Il est vrai qu’entre la sortie de Jivago en 1966 et le moment où Lean
entreprit Ryan’s Daughter (fin 1968),
le cinéma avait considérablement changé, de même que le goût de la critique et
d’une partie du public. Signe des temps nouveaux, Pauline Kael avait
« lancé » en 1967 Bonnie and
Clyde tandis qu’en décembre de la même année The Graduate (Le Lauréat)
de Mike Nichols connaissait un triomphe commercial presque sans précédent et que
Midnight Cowboy (Macadam Cowboy) reçevait l’Oscar du meilleur film en 1969 --
réalisé par John Schlesinger, un Anglais venu du free cinema et qui avait senti le vent tourner, avant de revenir
par la suite à un cinéma plus classique, mais aussi plus décevant. Ryan’s Daughter pouvait donc assez
légitimement passer pour un étrange objet anachronique : quelques années
seulement le séparaient de Lawrence
d’Arabie (Oscar du meilleur film en 1962) en même temps que tout un
monde --
et ce brusque changement d’époque le condamnait presque immanquablement
à un échec commercial et critique. Aujourd’hui, plus de quarante après et toute
passion abolie, force est de constater que cet « échec » est en
réalité une splendide réussite.

[Entrées de données enregistrées]
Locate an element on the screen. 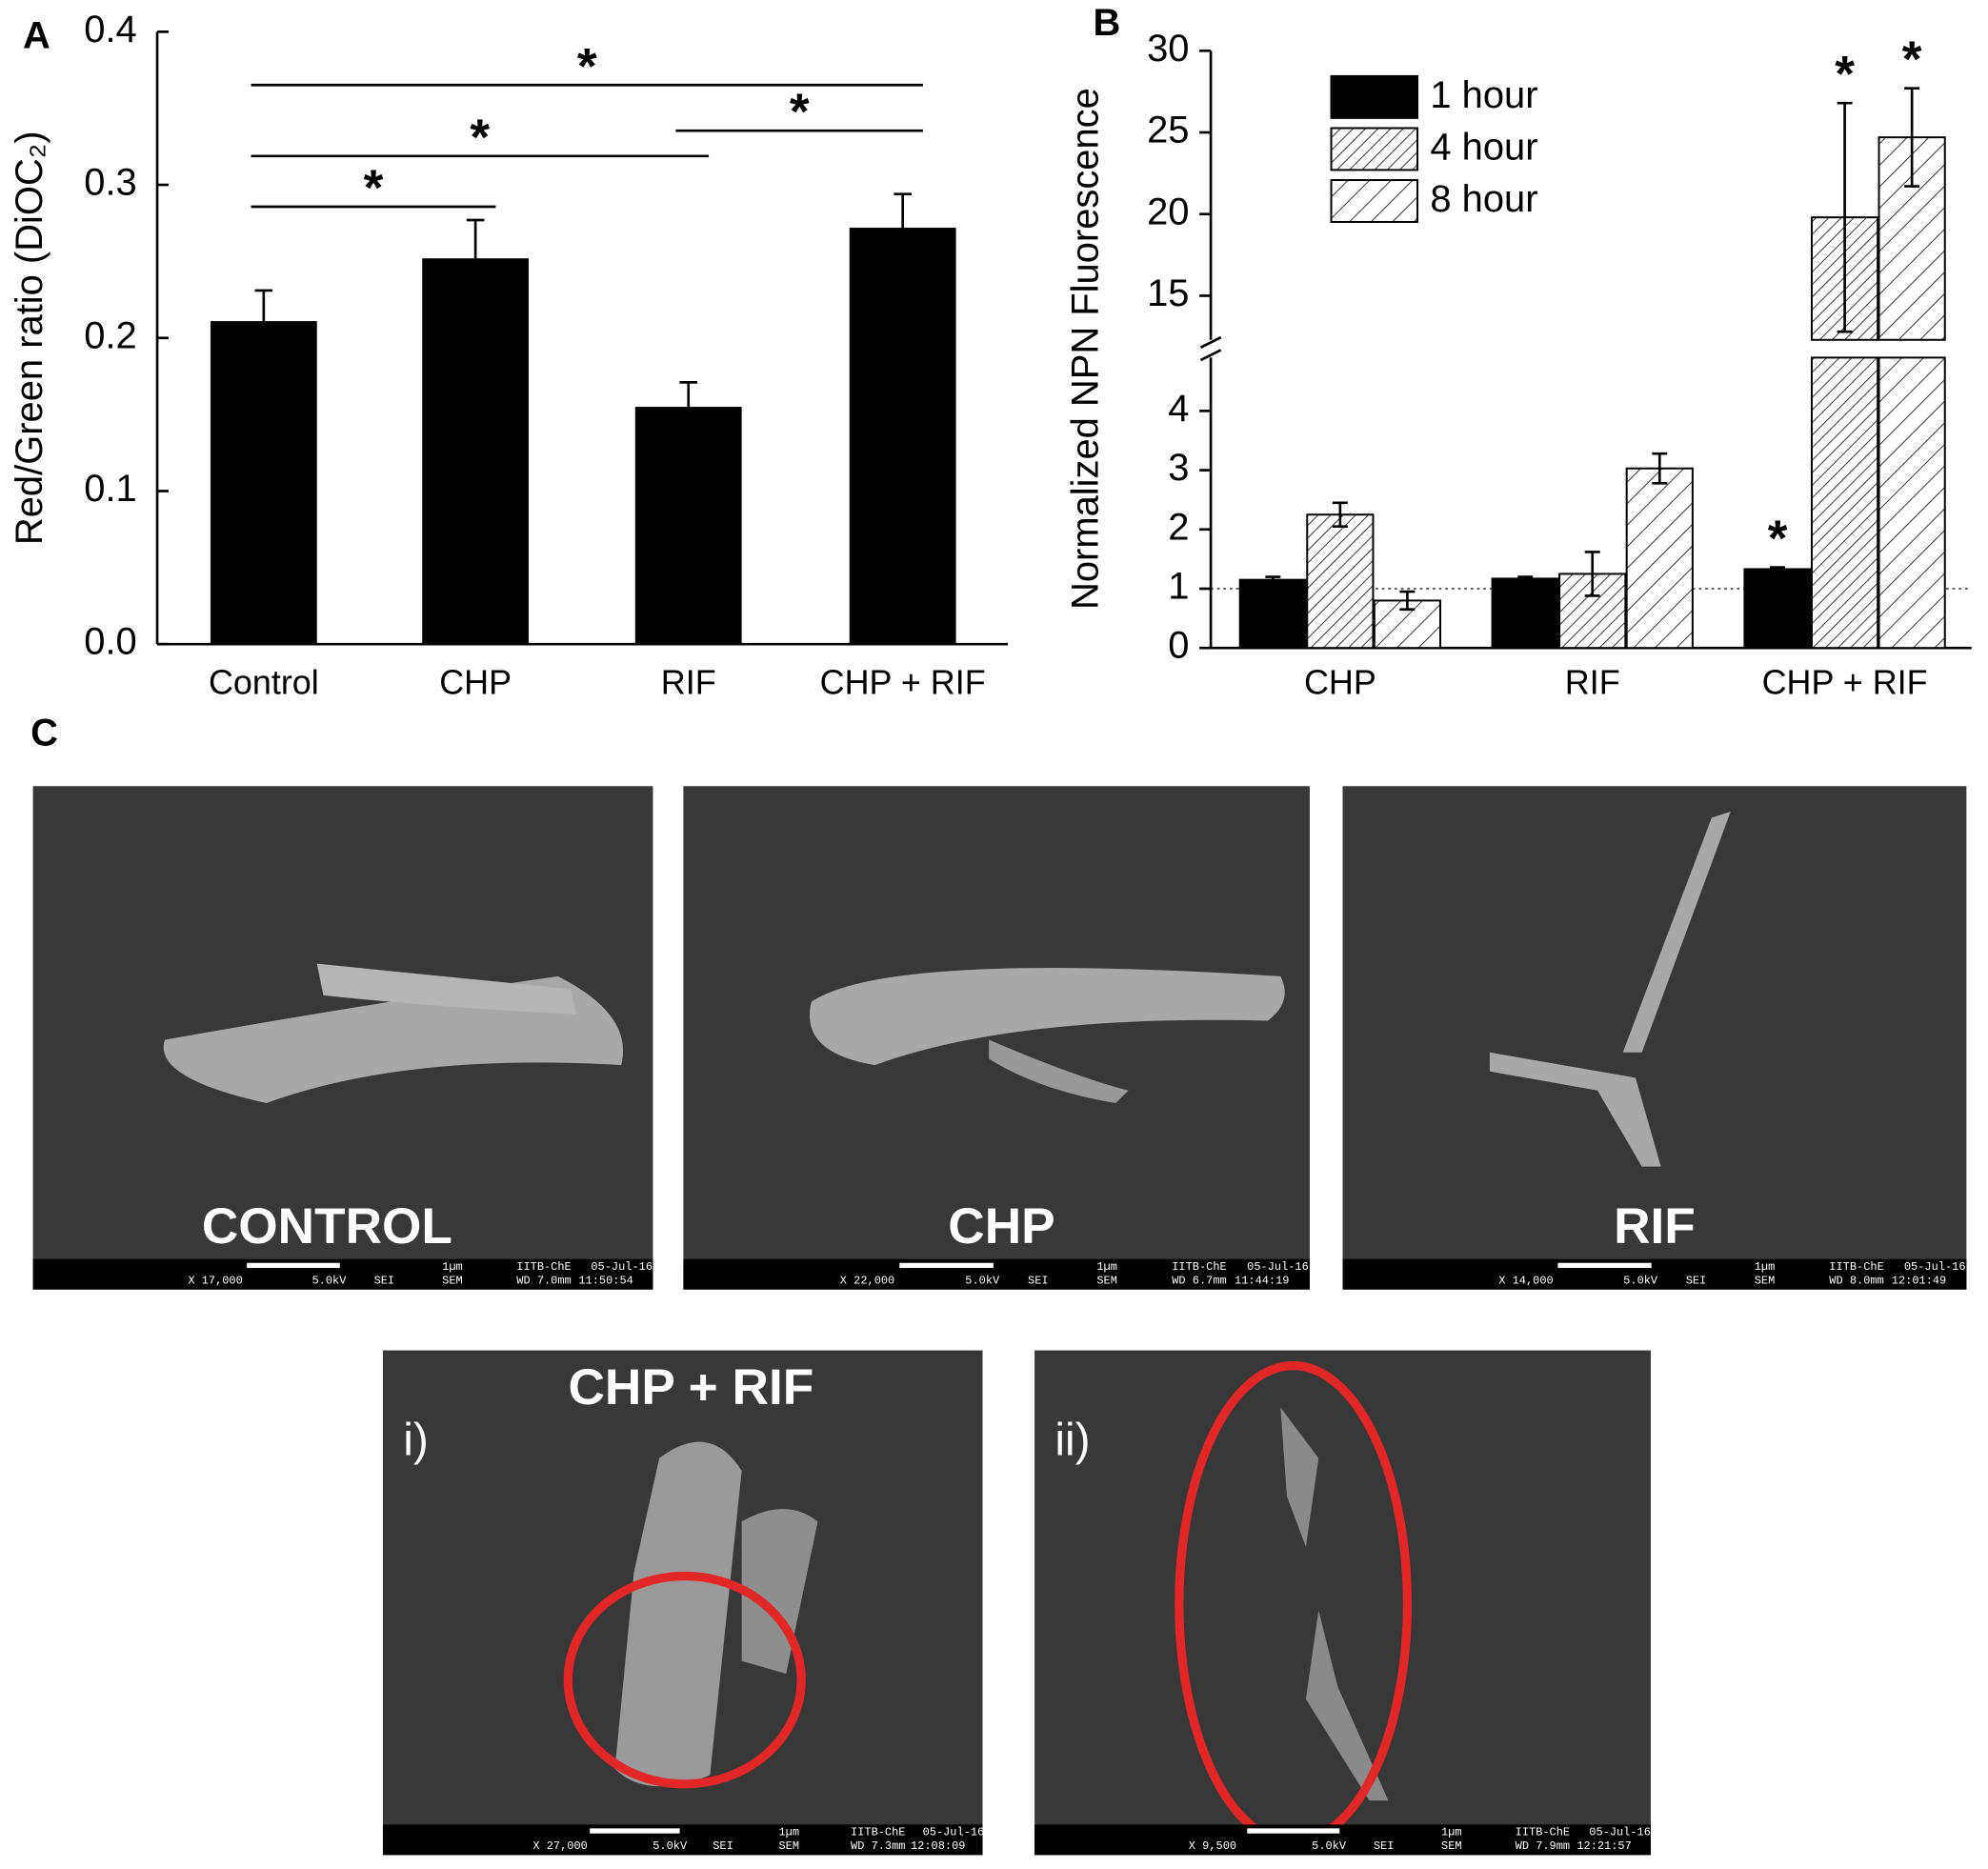 The image size is (1988, 1869). y-tick-label: 0.4 is located at coordinates (110, 30).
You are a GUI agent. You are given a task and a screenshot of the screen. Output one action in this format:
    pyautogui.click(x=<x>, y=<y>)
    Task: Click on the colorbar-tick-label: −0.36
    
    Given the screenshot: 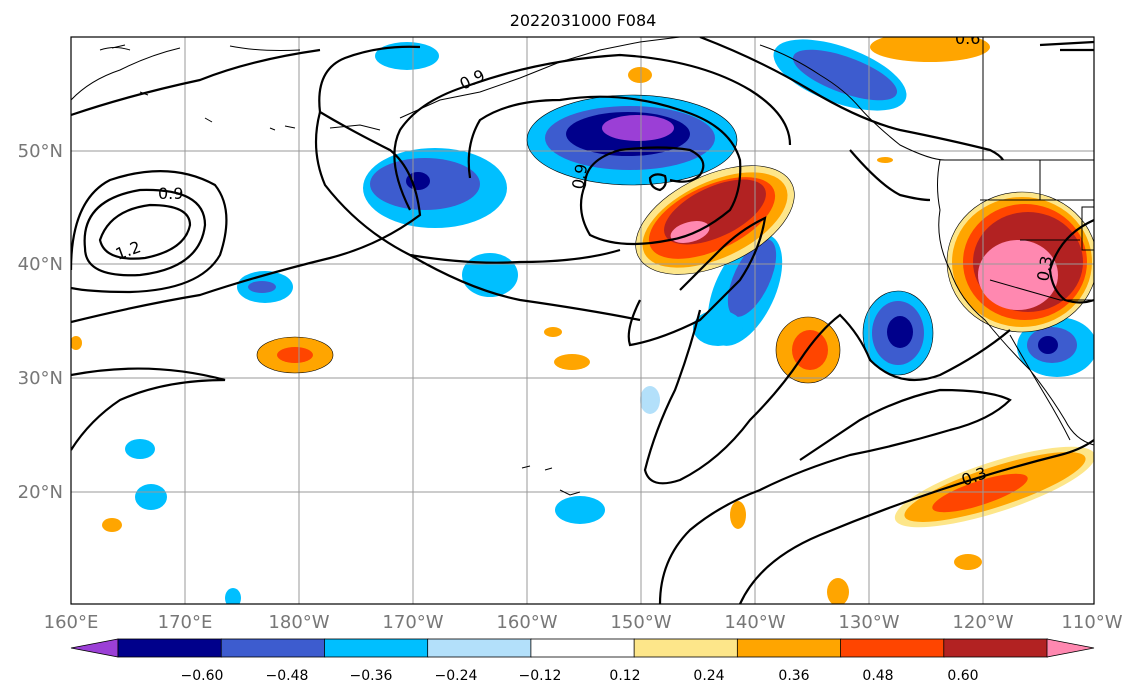 What is the action you would take?
    pyautogui.click(x=372, y=676)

** Ensemble des tâches **
1) Relevez, dans l'ordre où ils apparaissent, tous les titres de films cités dans l'extrait sur Ryan's Daughter.
2) Poursuivez l'extrait consacré à Ryan's Daughter après sa dernière phrase.

** Résultats par tâche **
1) Jivago ; Ryan's Daughter ; Bonnie and Clyde ; The Graduate (Le Lauréat) ; Midnight Cowboy (Macadam Cowboy) ; Lawrence d'Arabie

2)
C’est qu’il en fallait du talent pour
donner du souffle et une épaisseur romanesque à un récit que l’on peut résumer
en dix lignes et que Lean mène à bien sur plus de trois heures sans la moindre
longueur, avec un sens du tempo et de la dramaturgie exceptionnel. Bien soutenu
en cela par le travail scénaristique de Robert Bolt (déjà scénariste de Lawrence d’Arabie et de Jivago), il parvient à retrouver ici les
« thèmes chers à son cœur du pittoresque humain et du grand amour
impossible »[6]
qui traversent toute la première partie de sa carrière, de In Which We Serve (Ceux qui
servent en mer, 1942) à The Sound
Barrier (Le Mur du son, 1952).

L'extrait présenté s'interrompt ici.